The points labeled “Chrysler Imperial,” “Fiat 128,” and “Toyota Corolla” are notably far from the line, These could be considered outliers.
Scale-Location
This plot indicates that as the fitted values increase, there is a slight increase in the spread of the standardized residuals, further suggesting the presence of heteroscedasticity.
Residuals vs Leverage
The Chrysler Imperial is significantly away from the center, showing high leverage and larger residuals, suggesting that it might have a greater influence on the model.

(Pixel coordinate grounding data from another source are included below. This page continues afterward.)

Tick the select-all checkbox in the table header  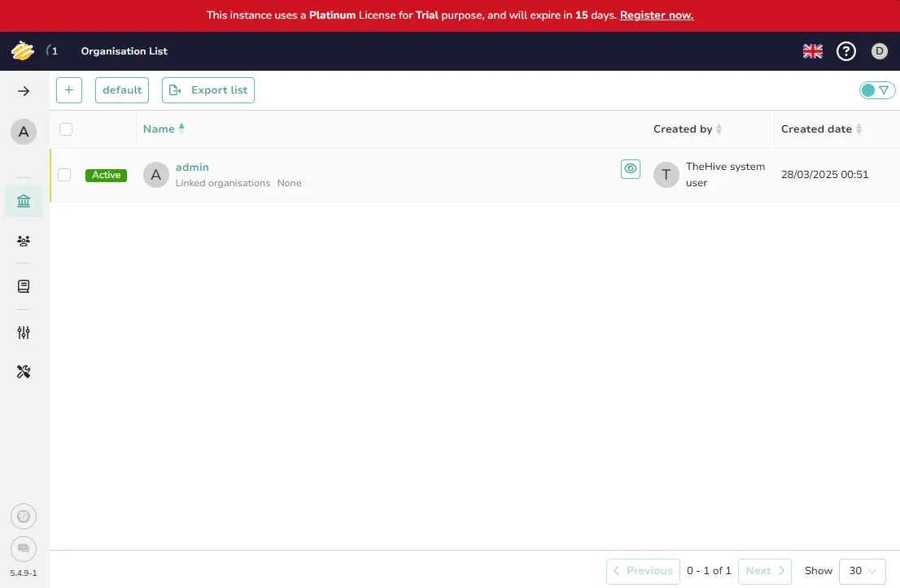point(66,129)
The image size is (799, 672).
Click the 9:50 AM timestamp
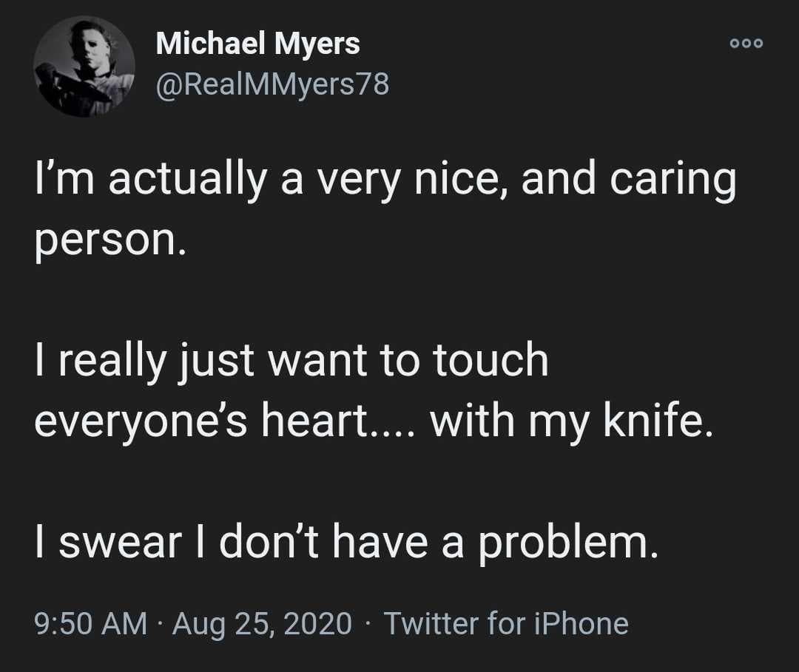(91, 623)
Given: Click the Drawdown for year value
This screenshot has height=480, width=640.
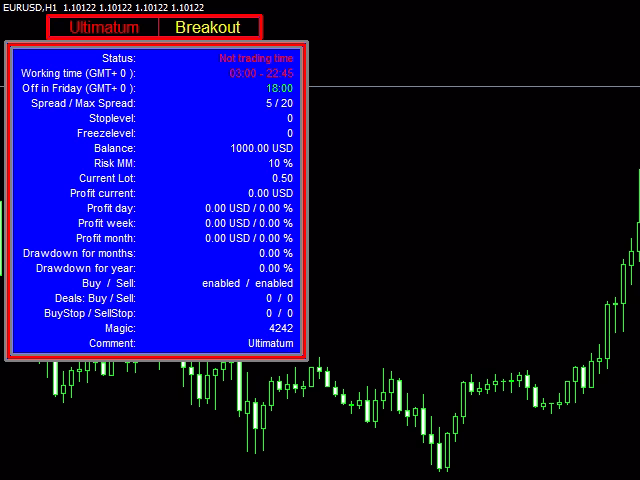Looking at the screenshot, I should (x=276, y=268).
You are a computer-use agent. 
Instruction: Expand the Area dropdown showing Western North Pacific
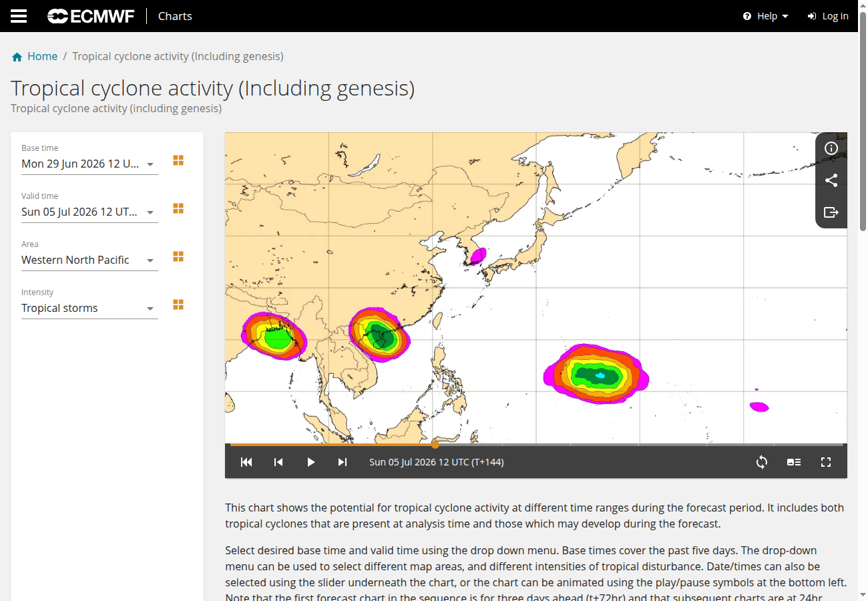[x=89, y=260]
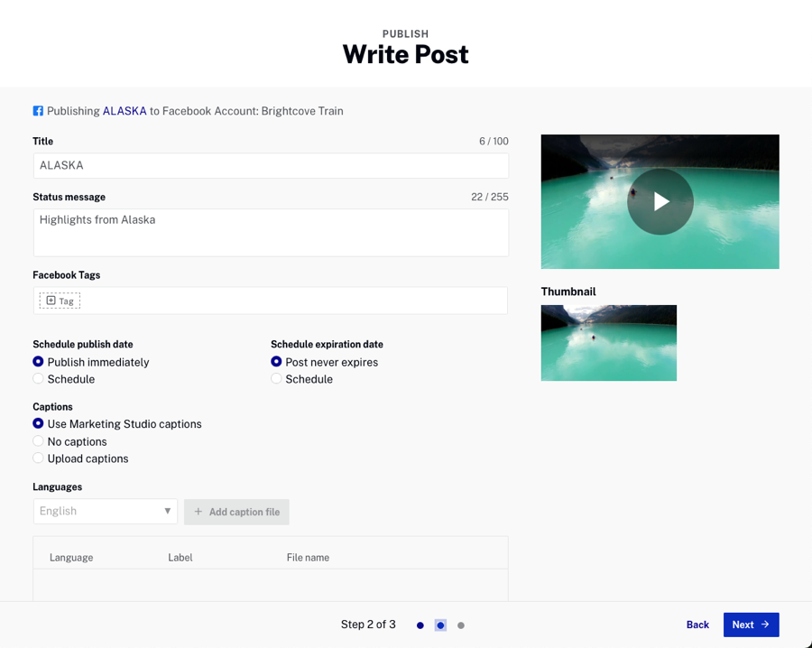
Task: Open the English language dropdown
Action: [x=106, y=512]
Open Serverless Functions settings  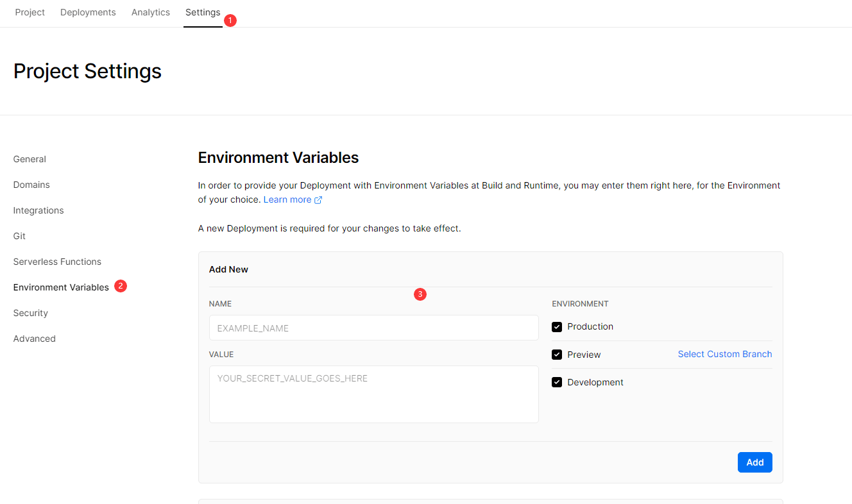(57, 262)
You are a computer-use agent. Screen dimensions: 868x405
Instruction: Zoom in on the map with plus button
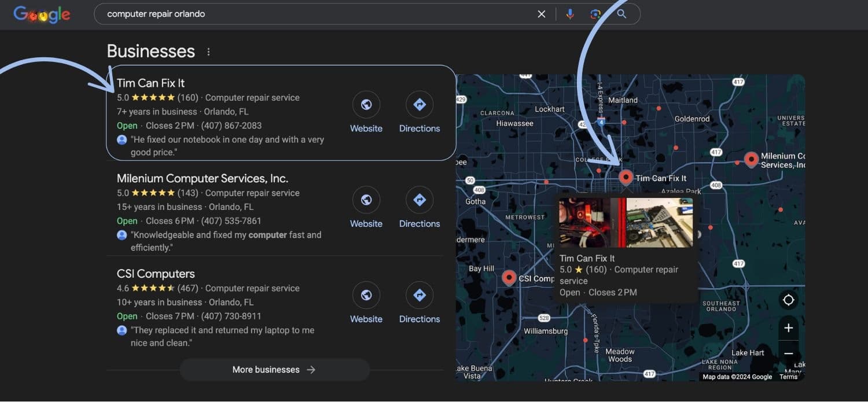pyautogui.click(x=788, y=327)
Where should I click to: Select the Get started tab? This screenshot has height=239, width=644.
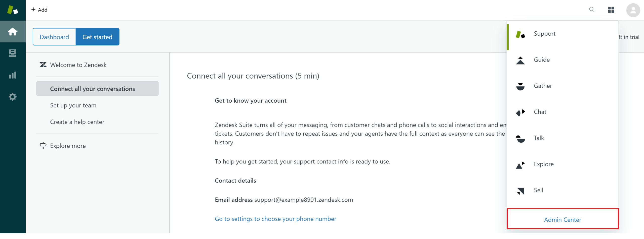(97, 37)
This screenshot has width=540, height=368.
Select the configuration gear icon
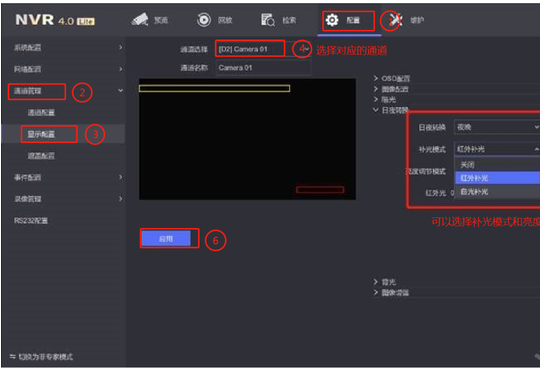pyautogui.click(x=332, y=20)
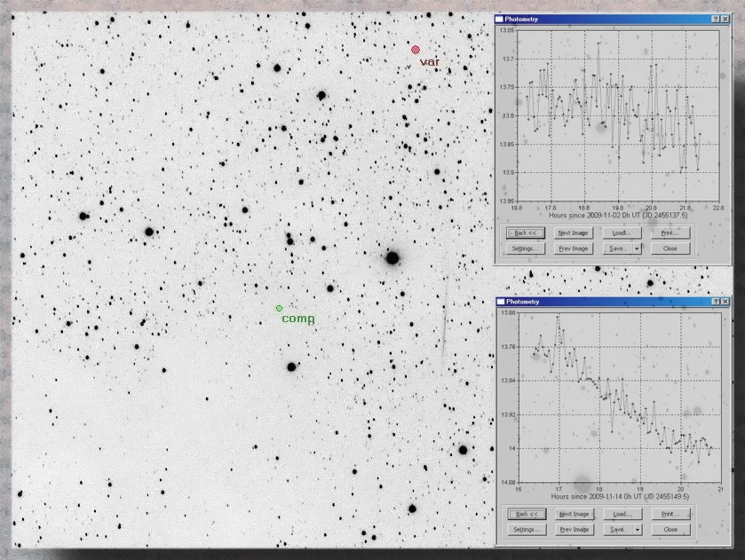
Task: Go to Prev Image in lower Photometry window
Action: click(574, 530)
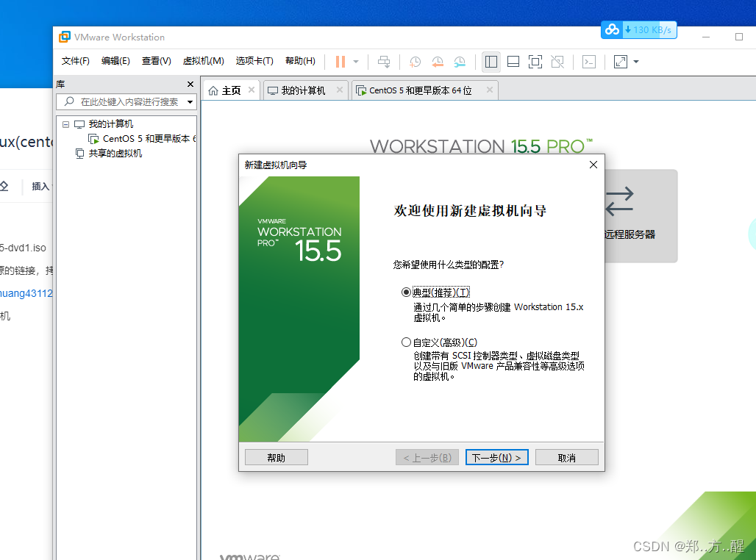756x560 pixels.
Task: Take a snapshot with the snapshot clock icon
Action: 415,62
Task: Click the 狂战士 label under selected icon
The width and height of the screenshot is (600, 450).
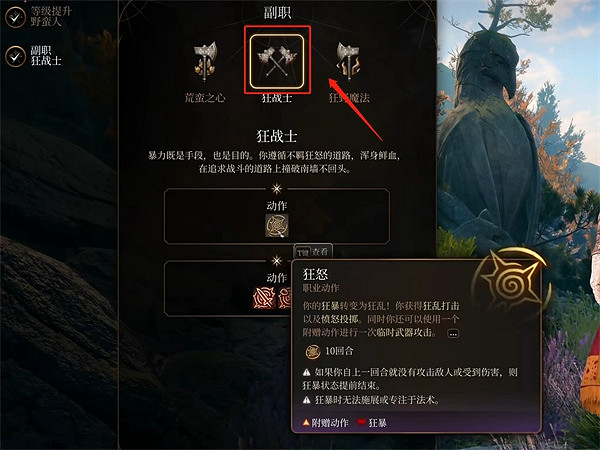Action: pyautogui.click(x=277, y=98)
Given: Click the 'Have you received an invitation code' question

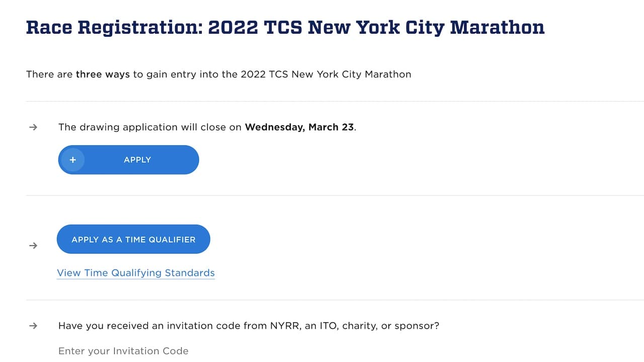Looking at the screenshot, I should 249,326.
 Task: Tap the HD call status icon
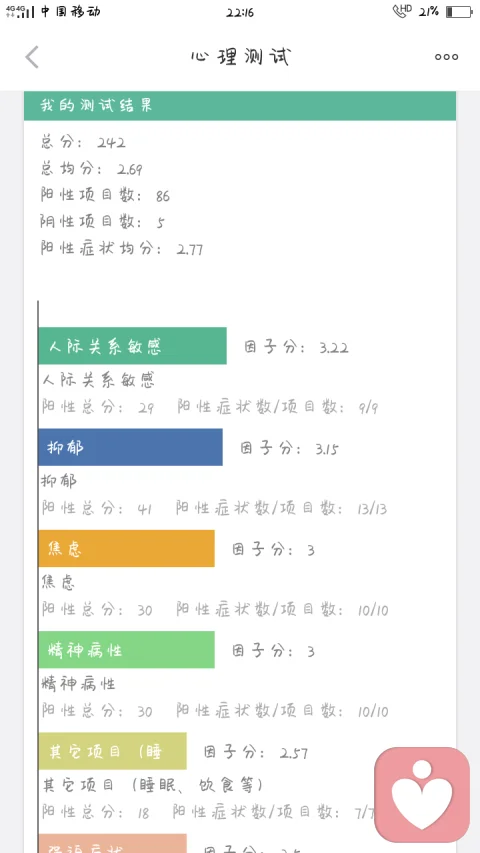click(x=403, y=11)
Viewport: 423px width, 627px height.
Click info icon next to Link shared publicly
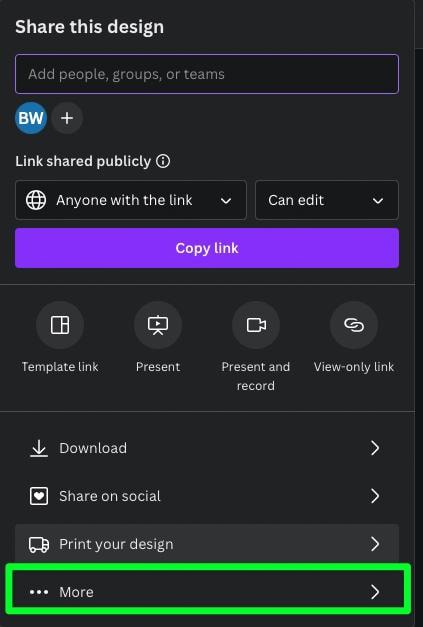click(163, 161)
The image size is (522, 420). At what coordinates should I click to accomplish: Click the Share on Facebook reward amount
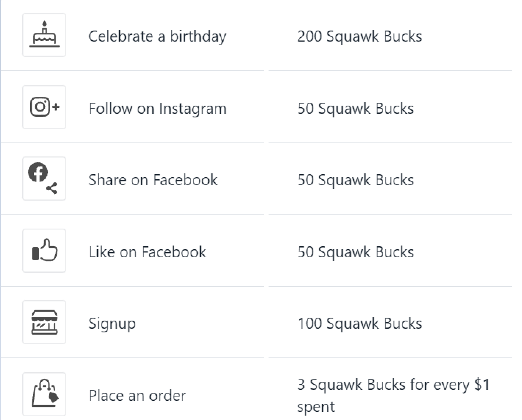coord(355,180)
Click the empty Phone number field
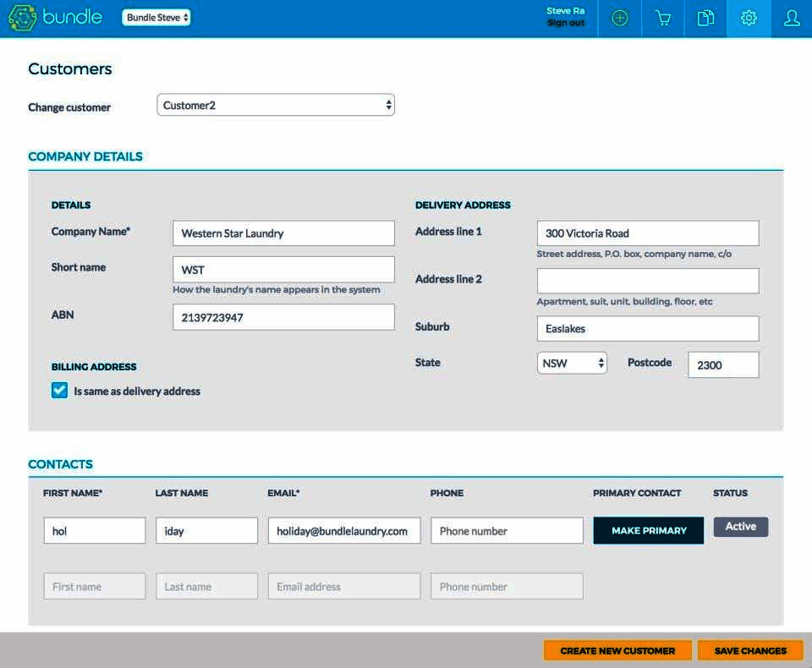Image resolution: width=812 pixels, height=668 pixels. click(x=507, y=530)
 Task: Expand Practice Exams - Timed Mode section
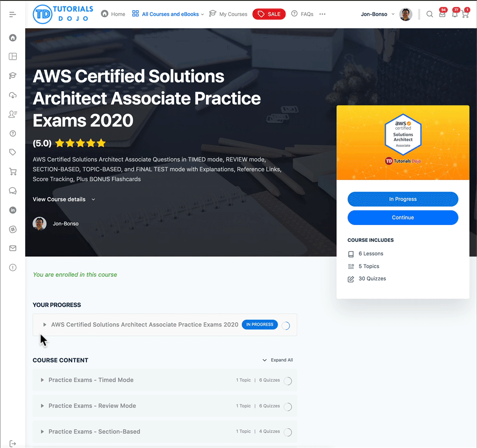click(91, 380)
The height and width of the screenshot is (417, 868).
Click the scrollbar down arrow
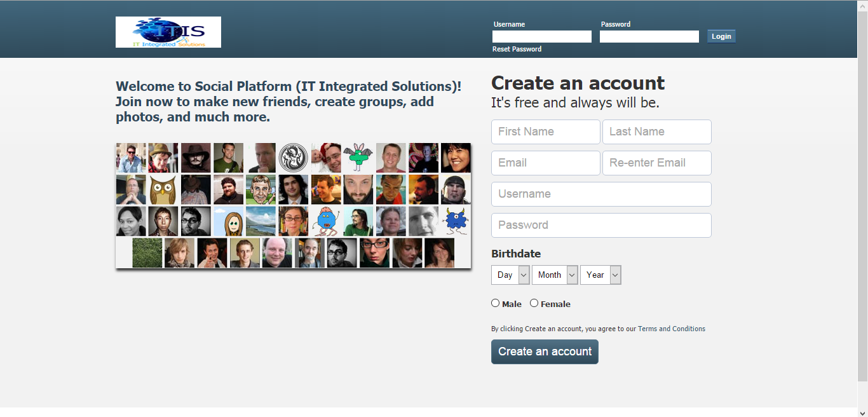862,412
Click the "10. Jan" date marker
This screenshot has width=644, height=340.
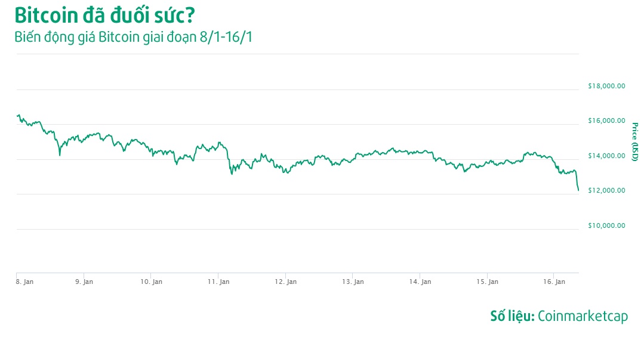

Under classical assumptions, the OLS estimator is the best linear unbiased estimator (BLUE) of the parameters, and this conclusion is the famous Gauss-Markov theorem.
Part 2
In some cases, there may be outliers in the dependent variable, which can have a negative impact on the regression model. By taking the logarithm of the independent variables, we can reduce the impact of outliers, as the logarithmic transformation converts extreme values into values that are closer to the center.
Additionally, the linear regression model assumes that the relationship between variables is linear. However, in reality, many relationships between variables are nonlinear, and taking the logarithm of these variables can transform nonlinear relationships into linear ones.